→ Task to complete:
What bounty does the Wasabi bug-bounty forum thread below offer for bugs that reveal a clearnet IP instead of Tor?

Top of Document passage

Yes, that's the good with being open-source, but I hope you acknowledge how ridiculous it now sounds to claim that it is completely resistant to Sybil attacks and how absolutely invulnerable the client is. All these assertions were just invalidated with this recent report.
My claims about to protocol hold true, but I've never claimed that clients implementing the protocol are bug free. There's plenty of bugs in Wasabi, and Github is used to track their priority.
I'd be interested in this. How much are you willing to pay? And define "serious bug".
Since I'm not a programmer, I'm unable to identify or verify code level bugs, I can only test reproducible bugs. As such, I don't want to misalign incentives and push the burdens of bounty verification to the developers who are maintaining the project.
For general guidelines, if the bugged scenario requires users to change multiple defaults to trigger it, it's less likely to be high priority for fixing or a high value bounty. However, these classes of bugs should be straightforward and worthy of bounties:
Critical:
2.5m sats - Bugs that allow remote theft of funds
1m sats - Bugs that cause funds to be destroyed
Privacy:
500k sats - Bugs that reveal clearnet IP instead of Tor (when performing an action tied to your coins)
- Bug fixes or design changes that optimize privacy
with no additional tradeoffs involved may be awarded bounties on a case by case basis
Graphical:
- No bounty for discovery, bounties may be awarded for PRs that fix UI bugs on a case by case basis
Any critical bugs should not be reported to me- they should be disclosed privately to the maintainers.

Bottom of Document passage
Top of Dataset excerpts

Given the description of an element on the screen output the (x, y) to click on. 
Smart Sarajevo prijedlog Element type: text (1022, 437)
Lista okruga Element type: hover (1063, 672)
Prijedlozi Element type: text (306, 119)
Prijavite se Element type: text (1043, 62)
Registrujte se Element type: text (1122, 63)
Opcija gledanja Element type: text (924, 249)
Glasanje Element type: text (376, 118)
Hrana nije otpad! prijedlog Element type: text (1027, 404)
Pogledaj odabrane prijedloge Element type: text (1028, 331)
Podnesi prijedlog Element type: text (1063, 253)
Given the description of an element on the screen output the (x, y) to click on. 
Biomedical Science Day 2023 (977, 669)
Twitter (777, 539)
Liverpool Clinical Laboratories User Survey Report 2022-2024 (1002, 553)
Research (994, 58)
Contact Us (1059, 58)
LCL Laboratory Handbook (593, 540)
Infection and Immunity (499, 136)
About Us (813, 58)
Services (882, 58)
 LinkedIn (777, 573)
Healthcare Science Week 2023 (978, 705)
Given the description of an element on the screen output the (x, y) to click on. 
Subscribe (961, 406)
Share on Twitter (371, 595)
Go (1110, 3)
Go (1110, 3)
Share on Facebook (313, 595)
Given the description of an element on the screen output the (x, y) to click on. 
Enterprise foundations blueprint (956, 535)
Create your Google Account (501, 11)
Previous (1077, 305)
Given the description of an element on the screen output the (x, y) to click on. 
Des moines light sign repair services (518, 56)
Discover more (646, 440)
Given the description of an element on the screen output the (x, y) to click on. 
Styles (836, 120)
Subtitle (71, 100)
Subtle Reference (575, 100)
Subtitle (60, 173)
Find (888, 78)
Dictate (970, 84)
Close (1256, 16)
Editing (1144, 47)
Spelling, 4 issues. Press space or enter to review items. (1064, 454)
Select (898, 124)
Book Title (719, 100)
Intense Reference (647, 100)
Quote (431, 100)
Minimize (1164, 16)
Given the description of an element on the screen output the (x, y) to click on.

Bottom of Dataset excerpts

→ Response:
500k sats